At the heart of this plan is an all-new centre of excellence called the GRIDSERVE Innovation and Operations Centre (GIOC). Currently in construction, the GIOC will feature an indoor EV charging laboratory where Pete’s team will be able to test dozens of vehicles for interoperability and blend this information with real-time data collected across the tens of thousands of charging sessions taking place each month along the GRIDSERVE Electric Highway.

“Improving areas like data visualisation, the first-time success rate of using our chargers or deploying more remote diagnostics for better maintenance, will all help drive continuous improvement and boost consumer confidence,” he says with a matter-of-fact delivery that’s both natural and logical. Even within this temporary set-up, all of all these components are being prototyped and within our grasp.

Next up is EV leasing. Pete’s background may be in telco, but he likes his cars and is a self-confessed battery boffin. Although he has no plans to convert the 1928 Austin Seven he regularly enters into competitive vintage trials, he has developed battery management systems for multiple modern vehicles across multiple industries and spent time in Japan and Korea on battery production lines.

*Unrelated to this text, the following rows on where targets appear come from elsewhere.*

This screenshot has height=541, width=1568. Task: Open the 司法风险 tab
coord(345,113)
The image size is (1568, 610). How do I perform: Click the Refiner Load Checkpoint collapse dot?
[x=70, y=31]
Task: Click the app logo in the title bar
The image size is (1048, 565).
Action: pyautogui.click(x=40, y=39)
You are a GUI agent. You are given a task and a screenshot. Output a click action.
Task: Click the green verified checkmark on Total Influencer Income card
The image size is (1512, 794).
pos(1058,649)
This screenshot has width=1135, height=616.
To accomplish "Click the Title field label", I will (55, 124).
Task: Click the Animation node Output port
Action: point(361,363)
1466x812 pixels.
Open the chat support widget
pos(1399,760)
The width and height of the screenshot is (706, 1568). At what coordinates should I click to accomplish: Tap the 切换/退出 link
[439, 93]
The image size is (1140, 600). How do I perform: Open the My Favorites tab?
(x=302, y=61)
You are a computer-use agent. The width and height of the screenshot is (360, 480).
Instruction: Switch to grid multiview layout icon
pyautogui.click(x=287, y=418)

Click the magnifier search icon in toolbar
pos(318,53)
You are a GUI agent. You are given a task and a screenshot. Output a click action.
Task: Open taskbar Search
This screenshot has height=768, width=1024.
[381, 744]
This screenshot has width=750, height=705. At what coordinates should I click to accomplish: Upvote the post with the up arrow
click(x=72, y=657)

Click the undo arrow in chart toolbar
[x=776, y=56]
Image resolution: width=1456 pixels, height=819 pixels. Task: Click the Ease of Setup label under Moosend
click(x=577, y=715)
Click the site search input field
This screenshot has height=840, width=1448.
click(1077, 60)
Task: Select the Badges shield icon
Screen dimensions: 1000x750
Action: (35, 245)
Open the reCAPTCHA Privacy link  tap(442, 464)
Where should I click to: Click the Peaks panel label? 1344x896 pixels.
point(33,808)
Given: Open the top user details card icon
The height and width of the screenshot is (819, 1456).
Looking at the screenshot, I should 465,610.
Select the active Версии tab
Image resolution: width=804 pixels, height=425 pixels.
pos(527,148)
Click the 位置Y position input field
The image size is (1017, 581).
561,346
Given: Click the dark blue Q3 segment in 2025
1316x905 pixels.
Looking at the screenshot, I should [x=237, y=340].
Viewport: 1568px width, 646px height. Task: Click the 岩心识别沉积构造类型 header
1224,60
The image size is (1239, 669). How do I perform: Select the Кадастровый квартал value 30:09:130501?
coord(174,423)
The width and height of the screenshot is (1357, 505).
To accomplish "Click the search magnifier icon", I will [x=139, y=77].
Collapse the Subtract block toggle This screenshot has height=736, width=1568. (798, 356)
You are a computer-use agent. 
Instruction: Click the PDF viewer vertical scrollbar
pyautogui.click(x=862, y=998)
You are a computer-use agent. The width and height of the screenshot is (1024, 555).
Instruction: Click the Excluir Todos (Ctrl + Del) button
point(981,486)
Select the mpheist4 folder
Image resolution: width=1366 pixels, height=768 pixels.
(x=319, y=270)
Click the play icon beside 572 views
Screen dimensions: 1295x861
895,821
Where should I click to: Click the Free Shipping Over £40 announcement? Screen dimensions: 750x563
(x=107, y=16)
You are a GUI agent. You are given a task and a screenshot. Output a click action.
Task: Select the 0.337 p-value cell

“We’re passionate about improving the performance and lifespan of electric vehicles and we want to help manage the health of a car’s battery to ensure drivers can travel sustainably for longer,” he explains. Electric vehicle batteries will degrade at different rates depending on a multitude of factors including the environment they’re used in, how they’re driven, plus the charging frequency and type, which is why Pete’s team are in the process of developing diagnostic software that will be able to monitor the health of an electric vehicle’s battery.

Even better, machine-learning algorithms will be used to predict the future degradation of the battery based on present usage patterns. “That information could be shared with the driver, so they could make changes to their behaviour today that improves battery health tomorrow. And that means increased longevity and residual value.”

After brief discussions on electric classic car conversions, micro-grids and Pete’s pinky promise to build us a solar-powered ice cream stall before the summer is out, our time with the main man is up and he must leave, probably to hatch another scheme for greatness. Our visit may have only just begun to scratch the surface of the potential on offer here, but it’s clear that GRIDSERVE Technologies will soon be creating ripples throughout the industry. We’re looking forward to the ride.